C’est ainsi qu’elle n’a pas hésité une seconde lorsque, en janvier 2015, lors du double vernissage de Resolute design changes et de 7 Tage de M+M, où elle traîne parce qu’elle aime bien les mondanités, elle apprend qu’il y a une place qui se libère au Casino, un CDD de remplacement d’un congé de maternité. Elle postule et passe toutes les étapes haut la main, décroche le poste. Suit la fermeture du centre d’art pour transformations. Mais Stilbé a du boulot : elle est alors l’assistante de l’artiste espagnole Lara Almarcegui qui fait l’exposition de réouverture. Et avec quel projet : Gypsum ne comportait pas seulement Le plâtre, ce tas de plâtre blanc qui accueillait les visiteurs à l’étage, fait des parois broyées des anciens white cubes, mais aussi des œuvres (encore) plus conceptuelles comme Droits miniers, pour laquelle il a fallu négocier avec l’Administration de la gestion des eaux pour avoir l’autorisation de faire un repérage d’exploitation potentielle du gisement de gypse qui se trouve à 130 mètres sous le Casino. « Ce sont des challenges, se souvient Stilbé, mais j’aime convaincre les gens, j’aime défendre des projets et des idées et je crois que j’ai un certain don pour comprendre mon vis-à-vis et savoir comment lui parler ». Ainsi, expliquer l’art conceptuel à des fonctionnaires d’un domaine spécialisé ne lui fait pas peur du tout. « J’aime parler, j’aime le dialogue et j’adore rencontrer des gens que je ne connaissais pas », affirme-t-elle.

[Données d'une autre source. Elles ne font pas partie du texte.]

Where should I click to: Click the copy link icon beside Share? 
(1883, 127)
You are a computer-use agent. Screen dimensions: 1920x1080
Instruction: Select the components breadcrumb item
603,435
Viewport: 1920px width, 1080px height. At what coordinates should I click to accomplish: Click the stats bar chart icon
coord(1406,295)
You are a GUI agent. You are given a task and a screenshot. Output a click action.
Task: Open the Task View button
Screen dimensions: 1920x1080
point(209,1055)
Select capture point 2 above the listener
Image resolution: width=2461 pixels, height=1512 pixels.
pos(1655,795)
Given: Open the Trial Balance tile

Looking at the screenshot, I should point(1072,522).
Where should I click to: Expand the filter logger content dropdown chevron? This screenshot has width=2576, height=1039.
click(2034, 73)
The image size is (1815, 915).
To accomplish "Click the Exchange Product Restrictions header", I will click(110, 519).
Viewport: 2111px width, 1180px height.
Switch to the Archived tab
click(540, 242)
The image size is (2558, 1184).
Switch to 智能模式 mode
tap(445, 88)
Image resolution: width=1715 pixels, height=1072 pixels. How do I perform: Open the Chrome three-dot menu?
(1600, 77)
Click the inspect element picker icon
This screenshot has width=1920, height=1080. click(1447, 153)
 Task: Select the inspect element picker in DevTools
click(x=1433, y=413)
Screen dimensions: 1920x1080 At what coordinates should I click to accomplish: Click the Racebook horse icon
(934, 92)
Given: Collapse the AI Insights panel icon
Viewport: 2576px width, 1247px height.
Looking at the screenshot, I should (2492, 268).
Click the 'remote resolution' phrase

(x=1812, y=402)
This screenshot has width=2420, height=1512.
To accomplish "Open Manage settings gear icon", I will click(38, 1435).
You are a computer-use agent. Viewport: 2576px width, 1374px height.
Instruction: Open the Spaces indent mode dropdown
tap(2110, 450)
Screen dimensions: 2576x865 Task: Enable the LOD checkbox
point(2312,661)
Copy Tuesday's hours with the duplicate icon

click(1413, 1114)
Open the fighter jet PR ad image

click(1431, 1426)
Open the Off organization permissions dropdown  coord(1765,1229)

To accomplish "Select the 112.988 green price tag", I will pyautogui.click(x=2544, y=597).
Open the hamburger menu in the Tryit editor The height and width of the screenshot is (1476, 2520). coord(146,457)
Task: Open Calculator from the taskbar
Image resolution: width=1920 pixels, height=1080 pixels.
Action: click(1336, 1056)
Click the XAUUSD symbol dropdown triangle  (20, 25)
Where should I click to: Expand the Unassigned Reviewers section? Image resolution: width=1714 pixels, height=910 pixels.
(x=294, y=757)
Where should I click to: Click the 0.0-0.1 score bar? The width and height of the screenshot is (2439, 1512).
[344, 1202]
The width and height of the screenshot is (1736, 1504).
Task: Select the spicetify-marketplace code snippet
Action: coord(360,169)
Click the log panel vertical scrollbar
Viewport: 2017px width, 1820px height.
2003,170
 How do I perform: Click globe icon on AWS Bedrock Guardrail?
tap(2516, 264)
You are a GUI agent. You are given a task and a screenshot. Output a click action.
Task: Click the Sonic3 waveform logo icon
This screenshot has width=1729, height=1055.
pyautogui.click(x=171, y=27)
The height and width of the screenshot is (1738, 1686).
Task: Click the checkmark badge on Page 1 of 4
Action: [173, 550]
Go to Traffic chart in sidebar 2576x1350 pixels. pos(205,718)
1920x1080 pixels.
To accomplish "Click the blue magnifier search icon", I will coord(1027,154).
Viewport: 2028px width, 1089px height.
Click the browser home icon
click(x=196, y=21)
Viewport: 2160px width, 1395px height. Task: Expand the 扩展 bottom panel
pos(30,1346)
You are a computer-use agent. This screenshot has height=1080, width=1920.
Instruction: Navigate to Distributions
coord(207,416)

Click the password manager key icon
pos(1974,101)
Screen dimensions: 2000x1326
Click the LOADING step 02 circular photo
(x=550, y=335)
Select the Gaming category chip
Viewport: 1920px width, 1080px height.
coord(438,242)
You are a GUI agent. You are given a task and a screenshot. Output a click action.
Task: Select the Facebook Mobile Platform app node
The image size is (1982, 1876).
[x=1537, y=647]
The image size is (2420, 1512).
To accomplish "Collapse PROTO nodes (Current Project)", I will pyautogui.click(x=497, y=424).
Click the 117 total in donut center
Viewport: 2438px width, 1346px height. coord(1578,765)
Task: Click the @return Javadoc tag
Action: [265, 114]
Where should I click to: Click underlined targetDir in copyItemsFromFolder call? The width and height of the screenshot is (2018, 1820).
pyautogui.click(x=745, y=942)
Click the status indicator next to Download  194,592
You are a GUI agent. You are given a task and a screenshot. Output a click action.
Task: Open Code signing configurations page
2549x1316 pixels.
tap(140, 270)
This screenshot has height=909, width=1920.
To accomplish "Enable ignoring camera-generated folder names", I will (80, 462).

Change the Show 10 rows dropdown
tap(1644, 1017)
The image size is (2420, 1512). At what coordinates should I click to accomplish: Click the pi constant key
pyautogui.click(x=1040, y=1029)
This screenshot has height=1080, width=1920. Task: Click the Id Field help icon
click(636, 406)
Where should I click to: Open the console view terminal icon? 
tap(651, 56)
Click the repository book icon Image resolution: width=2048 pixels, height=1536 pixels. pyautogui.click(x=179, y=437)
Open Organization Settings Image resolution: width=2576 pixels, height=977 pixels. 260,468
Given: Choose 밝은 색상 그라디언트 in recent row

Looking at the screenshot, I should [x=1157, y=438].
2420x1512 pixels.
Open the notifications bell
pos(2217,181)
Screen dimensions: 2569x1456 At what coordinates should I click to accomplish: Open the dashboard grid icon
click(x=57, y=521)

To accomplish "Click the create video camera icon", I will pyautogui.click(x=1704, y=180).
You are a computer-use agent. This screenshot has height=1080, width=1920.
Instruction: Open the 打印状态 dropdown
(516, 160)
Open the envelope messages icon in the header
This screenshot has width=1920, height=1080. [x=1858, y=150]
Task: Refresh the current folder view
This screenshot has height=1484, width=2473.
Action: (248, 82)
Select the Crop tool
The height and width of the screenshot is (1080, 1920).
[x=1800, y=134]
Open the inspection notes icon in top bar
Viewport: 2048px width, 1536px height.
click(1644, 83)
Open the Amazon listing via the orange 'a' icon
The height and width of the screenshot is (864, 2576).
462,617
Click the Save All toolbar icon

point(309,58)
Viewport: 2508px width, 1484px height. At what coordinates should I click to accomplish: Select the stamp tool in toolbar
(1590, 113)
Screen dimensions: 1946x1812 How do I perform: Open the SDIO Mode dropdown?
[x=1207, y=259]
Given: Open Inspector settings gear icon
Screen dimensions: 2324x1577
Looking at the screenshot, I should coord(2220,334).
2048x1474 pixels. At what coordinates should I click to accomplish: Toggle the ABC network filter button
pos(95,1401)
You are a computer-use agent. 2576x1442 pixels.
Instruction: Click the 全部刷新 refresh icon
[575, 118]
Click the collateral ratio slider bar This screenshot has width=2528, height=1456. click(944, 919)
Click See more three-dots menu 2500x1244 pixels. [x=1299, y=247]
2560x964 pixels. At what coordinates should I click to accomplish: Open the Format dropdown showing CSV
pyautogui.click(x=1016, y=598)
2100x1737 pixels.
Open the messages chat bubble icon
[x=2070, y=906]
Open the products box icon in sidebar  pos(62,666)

Or, malgré cette aisance, malgré une évidente confiance acquise durant ses dix années à l’étranger, Stilbé ne veut pas être une experte en tout (contrairement à tant de gens au Luxembourg). Curatrice ? Elle hésite longuement avant de répondre que si elle aime le travail d’un artiste et qu’elle trouve important qu’il soit connu, elle le ferait, elle lui monterait une expo. Mais certainement pas uniquement dans le but de pouvoir arborer le titre de curatrice. « En complicité avec… » était le terme utilisé par une amie artiste pour désigner leur collaboration. Elle l’aimait bien, ce qualificatif. Les voilà encore, cette cohérence, cette précision et cette modestie qu’elle revendique.